The Supreme Court of Florida has determined that “an amended complaint filed after the statute of limitations has expired, naming a party who had previously been made a third-party defendant as a party defendant, relates back under rule 1.190(c) to the filing of the third-party complaint [where] the third-party complaint [was] filed prior to the expiration of the statute of limitations and the plaintiff’s claims in the amended complaint … arise from the same ‘conduct, transaction, or occurrence’ set forth in the third-party complaint.” Caduceus Props., LLC v. Graney, P.E., No. SC12-1474 (Fla., decided February 27, 2014). So ruling, the court resolved an appellate court split on the issue. The matter arose in the context of an alleged malfunctioning heating, ventilation and air-conditioning (HVAC) system installed in an ambulatory surgical center.
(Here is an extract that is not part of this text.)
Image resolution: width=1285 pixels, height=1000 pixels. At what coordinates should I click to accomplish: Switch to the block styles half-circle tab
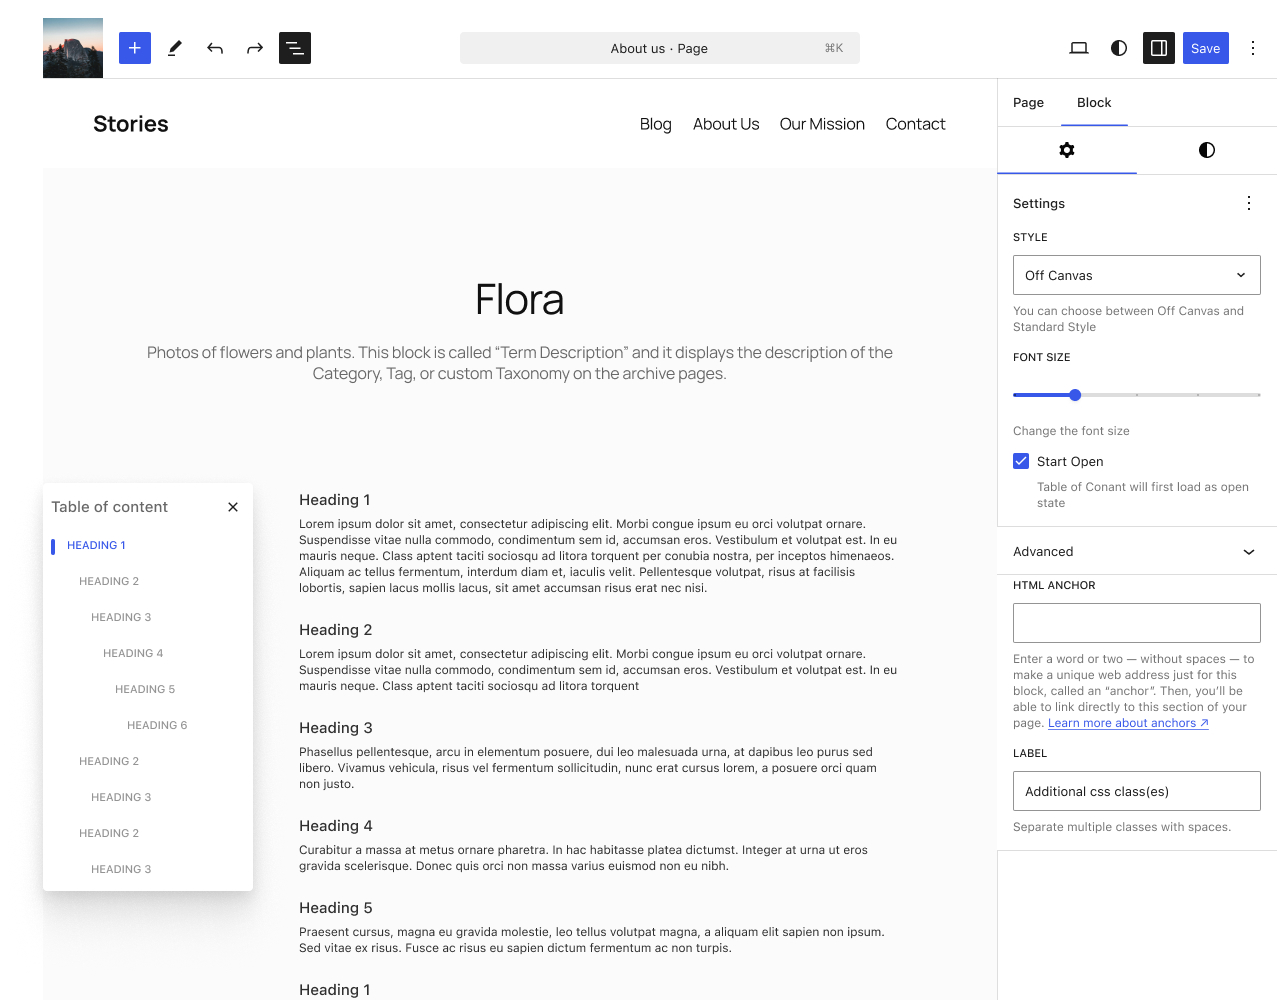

Florida Rule of Civil Procedure 1.190(c) provides that an amendment relates back to the date of the original pleading “[w]hen the claim or defense asserted in the amended pleading arose out of the conduct, transaction, or occurrence set forth or attempted to be set forth in the original pleading.” Referring to the state’s judicial policy of “freely permitting amendments to the pleadings so that cases may be resolved on the merits, so long as the amendments do not prejudice or disadvantage the opposing party,” the court found that allowing amendment in the circumstances presented by this case would be consistent with that policy and is consistent with Florida case law establishing that the rule “is to be liberally construed and applied.”